Les principaux intéressés sont aux anges. « Le discours de François Hollande est extrêmement positif. Le simple fait qu’il commence sa visite par une rencontre avec la communauté d’affaires française en Russie est un signal très fort. Il n’y a aucune raison de douter de la sincérité de ses intentions. La diplomatie économique est une priorité pour la France. Et la Russie - cela a été dit au plus haut niveau de l’État - est l’un des marchés les plus prometteurs », commente Arnaud Dubien, directeur de l’Observatoire franco-russe. 

Total, SNCF… De gros contrats en perspective 

Du côté des entrepreneurs, ont attend aussi beaucoup du concept de « diplomatie économique », nouveau credo du président à l’étranger.

« La Russie, pour la production comme pour les marchés, est un pays idéal », témoigne Christophe de Margerie, président directeur général de Total. Pour son groupe, l’intérêt économique de la Russie est simple : il se résume au développement du gaz naturel liquéfié autour de Mourmansk - pour l’Ouest - et de la péninsule de Yamal - pour l’Est.

La diplomatie économique ? « C’est toujours mieux quand les pays s’entendent bien, en particulier leurs présidents », commente-t-il. 

Même son de cloche chez Guillaume Pepy, président de la SNCF : « Nous allons signer des accords aujourd’hui lors de la visite de François Hollande et notamment créer un Institut franco-russe d’études ferroviaires pour que les ingénieurs des deux pays apprennent à se connaître. Car quand on se connaît on s’apprécie et quand on s’apprécie, on a envie d’acheter.

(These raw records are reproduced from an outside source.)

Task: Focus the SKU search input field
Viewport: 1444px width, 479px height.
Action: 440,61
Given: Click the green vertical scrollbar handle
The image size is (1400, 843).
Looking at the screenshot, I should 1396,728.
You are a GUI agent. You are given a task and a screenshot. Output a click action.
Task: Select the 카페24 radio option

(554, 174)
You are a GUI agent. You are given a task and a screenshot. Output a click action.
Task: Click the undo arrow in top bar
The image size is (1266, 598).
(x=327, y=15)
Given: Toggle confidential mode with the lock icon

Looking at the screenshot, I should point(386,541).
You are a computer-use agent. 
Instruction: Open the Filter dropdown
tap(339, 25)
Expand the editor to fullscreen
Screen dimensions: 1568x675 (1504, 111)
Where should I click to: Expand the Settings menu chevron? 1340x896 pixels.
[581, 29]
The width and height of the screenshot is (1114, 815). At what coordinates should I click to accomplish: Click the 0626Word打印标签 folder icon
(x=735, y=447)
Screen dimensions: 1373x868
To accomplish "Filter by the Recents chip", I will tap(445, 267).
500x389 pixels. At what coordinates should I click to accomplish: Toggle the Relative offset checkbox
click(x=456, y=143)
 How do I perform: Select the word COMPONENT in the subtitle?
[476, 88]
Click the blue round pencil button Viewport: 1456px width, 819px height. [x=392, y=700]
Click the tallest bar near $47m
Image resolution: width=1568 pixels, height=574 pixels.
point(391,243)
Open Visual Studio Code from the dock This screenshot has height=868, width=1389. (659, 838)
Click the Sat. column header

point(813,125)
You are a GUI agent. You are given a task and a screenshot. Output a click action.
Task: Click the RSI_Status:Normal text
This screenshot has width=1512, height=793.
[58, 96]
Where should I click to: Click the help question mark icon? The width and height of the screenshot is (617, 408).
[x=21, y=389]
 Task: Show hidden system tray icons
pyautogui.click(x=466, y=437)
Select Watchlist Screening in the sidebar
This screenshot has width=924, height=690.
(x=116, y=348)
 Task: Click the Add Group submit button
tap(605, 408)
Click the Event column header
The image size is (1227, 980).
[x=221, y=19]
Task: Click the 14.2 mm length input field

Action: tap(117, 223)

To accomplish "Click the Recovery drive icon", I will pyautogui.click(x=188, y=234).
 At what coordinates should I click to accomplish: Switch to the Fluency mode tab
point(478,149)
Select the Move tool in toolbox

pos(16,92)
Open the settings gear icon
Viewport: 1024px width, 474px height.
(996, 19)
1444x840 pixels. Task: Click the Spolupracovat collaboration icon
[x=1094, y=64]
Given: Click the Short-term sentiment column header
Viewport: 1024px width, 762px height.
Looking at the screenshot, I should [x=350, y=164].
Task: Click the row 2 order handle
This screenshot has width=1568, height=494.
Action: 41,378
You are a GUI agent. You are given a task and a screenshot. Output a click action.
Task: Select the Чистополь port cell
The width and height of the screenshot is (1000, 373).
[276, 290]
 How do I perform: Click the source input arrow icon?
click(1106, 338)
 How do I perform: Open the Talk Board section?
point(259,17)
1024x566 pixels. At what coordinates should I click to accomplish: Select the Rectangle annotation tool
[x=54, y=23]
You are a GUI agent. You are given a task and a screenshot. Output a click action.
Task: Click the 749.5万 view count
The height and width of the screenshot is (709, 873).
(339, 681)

Nous espérons donc participer à la modernisation des chemins de fer russes ».

En fin de matinée, François Hollande a visité un centre d’ingénierie d’Airbus en Russie, autre exemple de la coopération franco-russe. 

La Syrie, les droits de l’homme et Depardieu 

Malgré cette idylle apparente, la France et la Russie conservent leurs différends sur certains problèmes internationaux, comme la question syrienne. « En huit mois, la situation s’est encore dégradée en Syrie et nous avons maintenant, avec le président Poutine, la même conviction : il faut accélérer la transition politique dans ce pays. Nous attendons cette sortie de crise depuis trop longtemps », souligne François Hollande, qui espère trouver une solution dans les semaines à venir et dit « avoir besoin de la Russie ».

En 1984, François Mitterrand avait prononcé le nom de Sakharov – défenseur des Droits de l’homme en Russie et assigné à résidence à Gorki de 1980 à 1986 – sous les ors du Kremlin. Quand on lui demande s’il compte évoquer le cas de Sergueï Magnitski, avocat mort en détention dans des circonstances non élucidées en 2009 à Moscou, François Hollande est moins loquace : « Nous en parlerons pendant notre entretien ».

Les droits de l’homme en Russie ? « Avec le président Poutine il y a une chose qui est certaine, c’est que nous parlons de tout. Y compris des droits de l’homme ». En Russie, François Hollande n’aura pourtant abordé cette question que du bout des lèvres.

En Russie, l’arrivée de Gérard Depardieu a pu être interprétée comme un signe du déclin de la France. François Hollande repousse cette idée. « En Russie, la France est une puissance montante. Les Russes attendent beaucoup de nous et les investisseurs ont de nombreuses sollicitations. A nous d’amplifier encore ce mouvement ». Tout finit toujours par l’économie…

De son côté, le président russe a indiqué que la France restait un « partenaire privilégié de Moscou », que leurs relations étaient « très bonnes », « tout comme le dialogue politique », malgré la froideur qui planait entre les deux hommes lors de leur conférence de presse commune au Kremlin à l’issue de leur rencontre.